**EXERCISE DETAILS:** Reproduce word for word the line holding "695x391 pixels. At" and all lines after it in the data, through the end, leaving out pictures.

===== DATA =====

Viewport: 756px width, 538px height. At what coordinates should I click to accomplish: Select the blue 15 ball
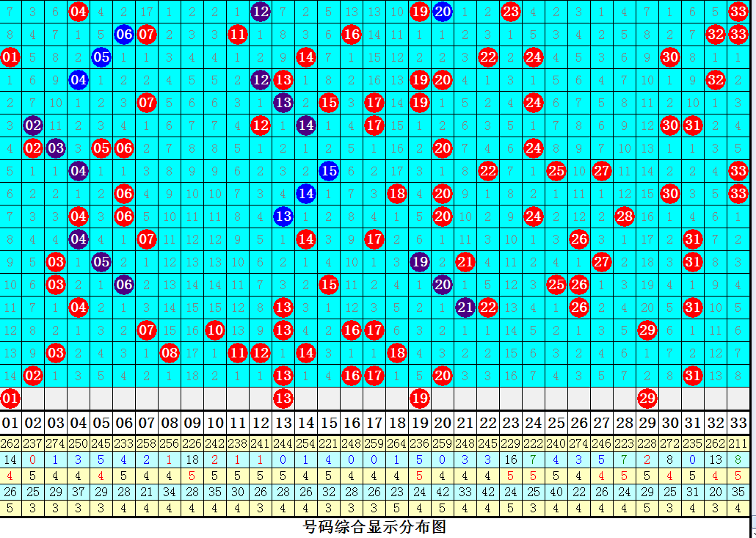click(x=329, y=171)
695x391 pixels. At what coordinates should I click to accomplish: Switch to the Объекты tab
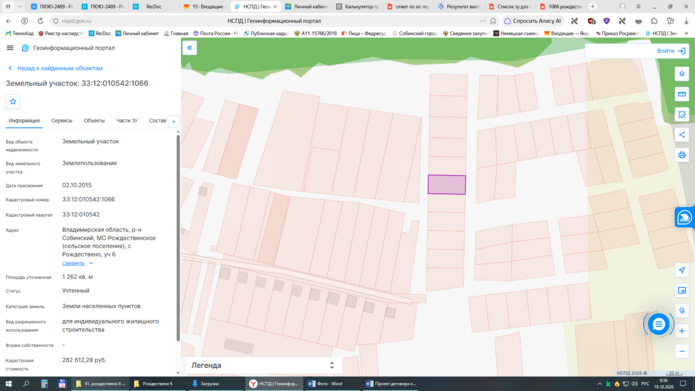94,121
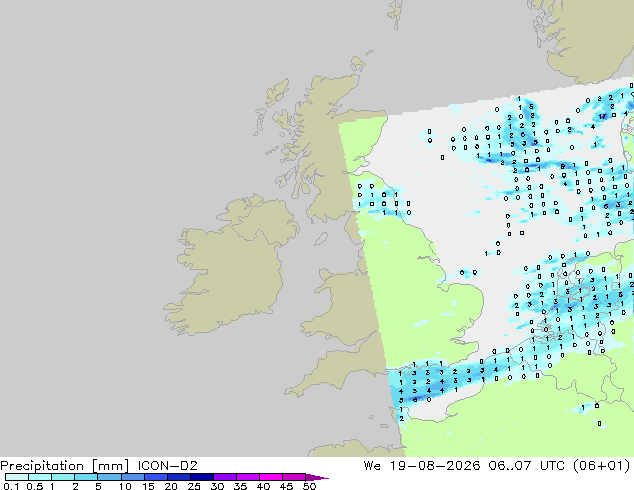Select the 5 to 10 mm legend color
The width and height of the screenshot is (634, 490).
pos(109,477)
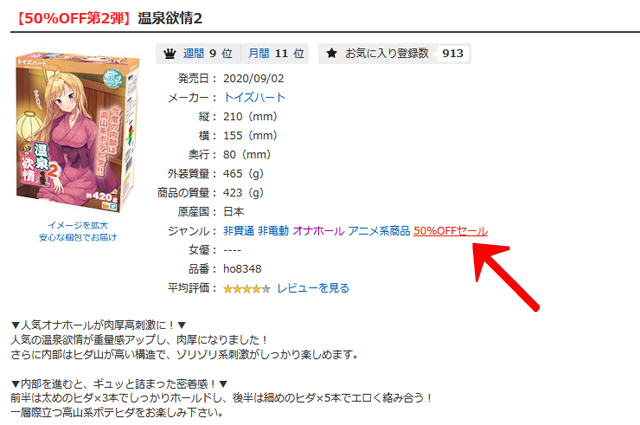The image size is (640, 425).
Task: Click the purple visited genre link
Action: click(x=318, y=231)
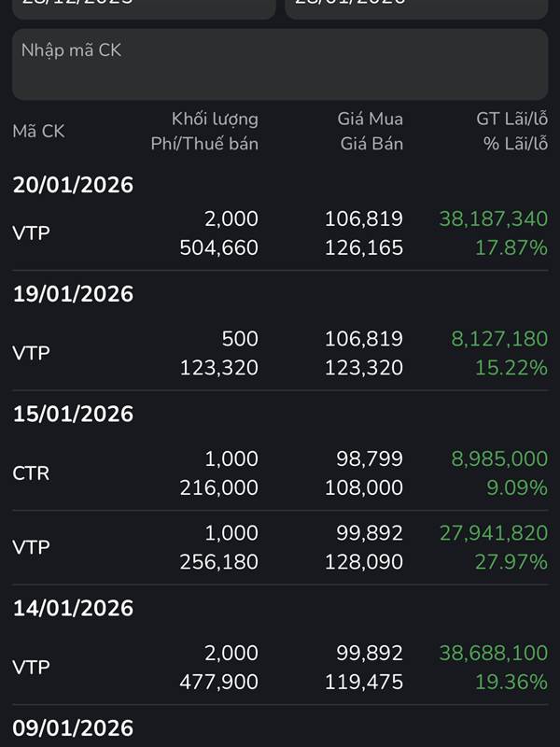Click the "Khối lượng" column header
560x747 pixels.
point(215,119)
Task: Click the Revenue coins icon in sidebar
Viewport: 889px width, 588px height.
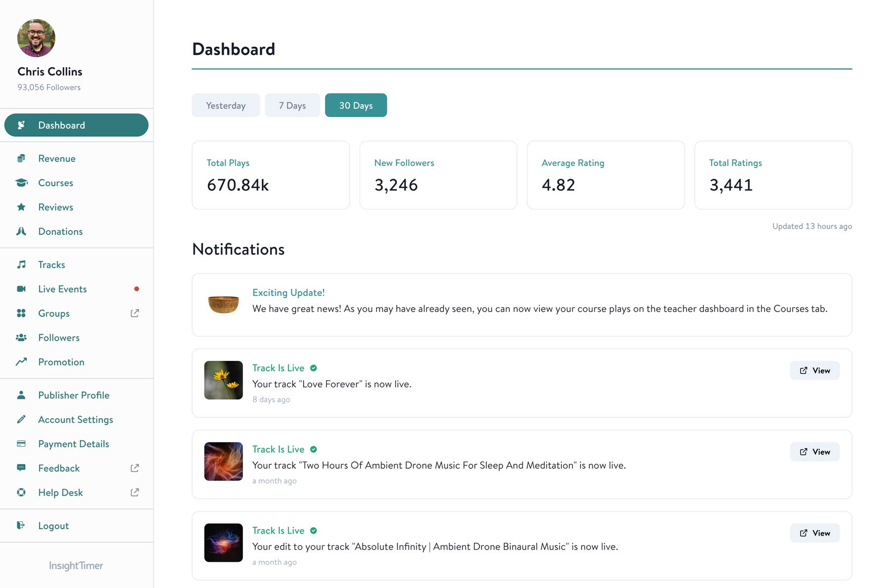Action: tap(21, 158)
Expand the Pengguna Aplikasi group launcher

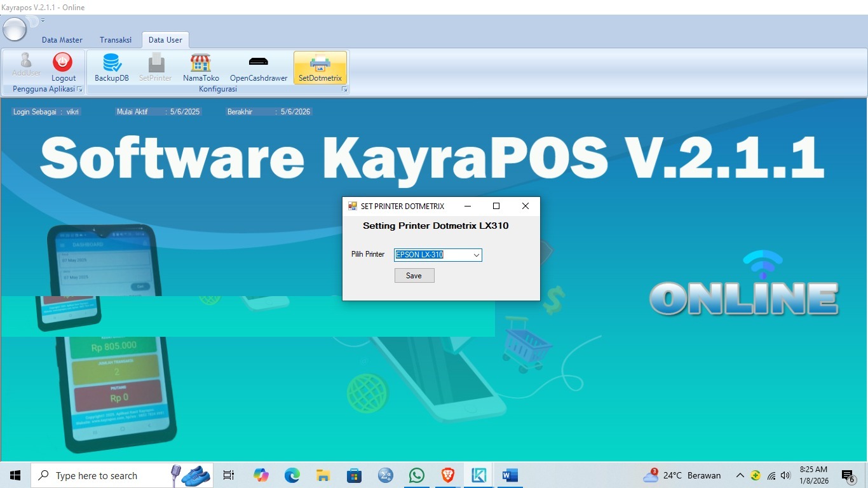click(80, 90)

=====

**EXERCISE RESPONSE:**
695x391 pixels. At what coordinates should I click to accomplish: Switch to the Объекты tab
94,121
Select the 5 to 10 mm legend color
The width and height of the screenshot is (634, 490).
pos(109,477)
The image size is (640, 425).
Task: Click the purple visited genre link
Action: click(x=318, y=231)
Click the "Khối lượng" column header
560x747 pixels.
point(215,119)
Task: Click the Revenue coins icon in sidebar
Viewport: 889px width, 588px height.
Action: tap(21, 158)
Expand the Pengguna Aplikasi group launcher

click(80, 90)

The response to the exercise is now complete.